- **Fragmento**:

- - - - - - -

LA MAGIA DE LAS LETRAS O BREVE HOMENAJE A
LA LUCECITA DE MI PADRE
Hoy, que se banaliza la
literatura hasta extremos en que, con alguna excepción, lo más abyecto de la
sociedad ha tomado los primeros puestos en los listados de ventas, se necesita
que reivindiquemos la lectura de calidad en cualquier ocasión que se nos presente
y arrinconemos lo anodino, lo intrascendente que, no nos llevemos a engaño, ni
siquiera sirve para distraernos con verdadera eficacia y que resulta en esa «basura»
que en los ordenadores se limpia, pero que no estoy tan seguro de poder vaciar
de las sentinas del cerebro.
Quizá
yo sea de la generación del «Érase una vez... »; pero, tras esas palabras, se
engalanaba al instante un universo que me seducía de inmediato, porque
fascinaba mi propia fantasía. Es decir, la estimulaba implicándola. ¿Se puede pedir
mayor interacción? Entonces, las letras, que parecían escapar de las páginas en
un extraordinario vuelo de luciérnagas, se elevaban para componer escenarios
dentro del territorio de la imaginación, en donde los colores brillaban con la
fuerza de un sol que arrancaba destellos a las espadas; las telas, exquisitas,
llegaban del oriente más lejano y la suavidad de sus sedas debía corresponderse
con la delicada belleza de la princesa a la que iban destinadas; los aromas de
los perfumes, perfectamente desconocidos para mí, regalaban, sin embargo, mi
olfato; oía los vítores del pueblo al héroe que los había salvado del cruel
enemigo, y el sabor de las viandas especiadas -refinados manjares que salían de las cocinas del inexpugnable
castillo-, deleitaban mi paladar, porque yo ya no estaba sentado en mi
casa, sino oliendo las exóticas esencias, discutiendo precios con los
mercaderes de tejidos o entre las largas mesas de madera del salón de la fortaleza.

- - - - - - -

- **Extracto de datos**:
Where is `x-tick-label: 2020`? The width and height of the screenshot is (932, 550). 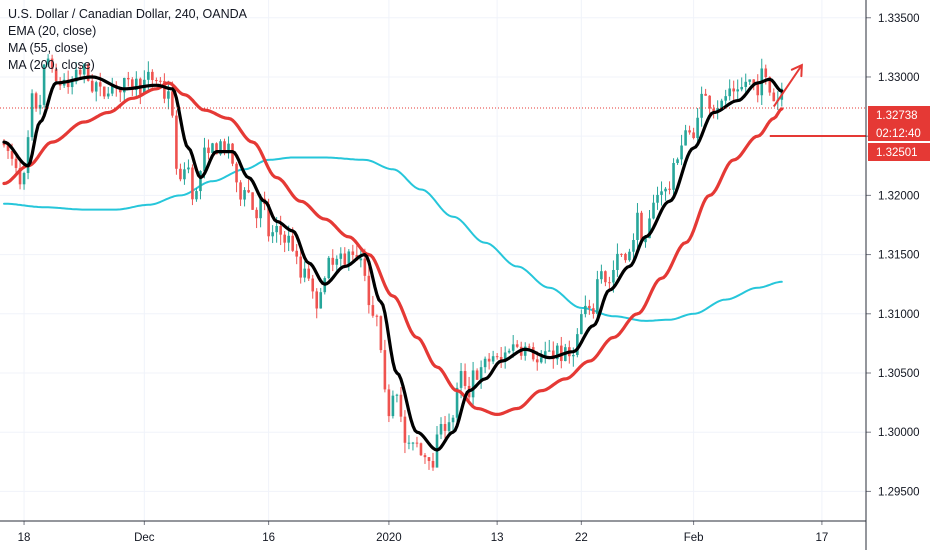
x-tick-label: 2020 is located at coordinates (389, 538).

- - - - - - -

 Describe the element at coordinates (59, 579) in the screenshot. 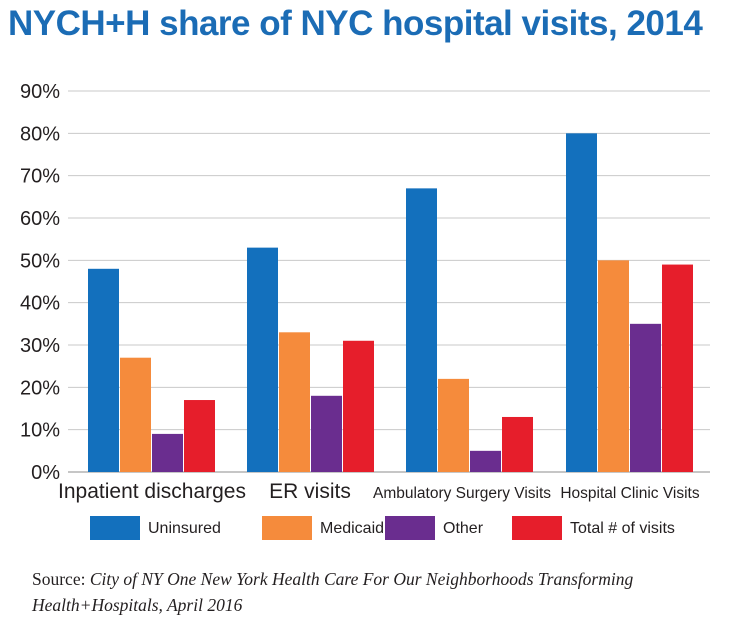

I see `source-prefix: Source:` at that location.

- - - - - - -

Reproduce fielmente el pasaje del texto sobre la magia de las letras que se abre con las palabras que contienen "LA MAGIA DE" y se cierra con "sentinas del cerebro.".

- **Solución del ejercicio**:
LA MAGIA DE LAS LETRAS O BREVE HOMENAJE A
LA LUCECITA DE MI PADRE
Hoy, que se banaliza la
literatura hasta extremos en que, con alguna excepción, lo más abyecto de la
sociedad ha tomado los primeros puestos en los listados de ventas, se necesita
que reivindiquemos la lectura de calidad en cualquier ocasión que se nos presente
y arrinconemos lo anodino, lo intrascendente que, no nos llevemos a engaño, ni
siquiera sirve para distraernos con verdadera eficacia y que resulta en esa «basura»
que en los ordenadores se limpia, pero que no estoy tan seguro de poder vaciar
de las sentinas del cerebro.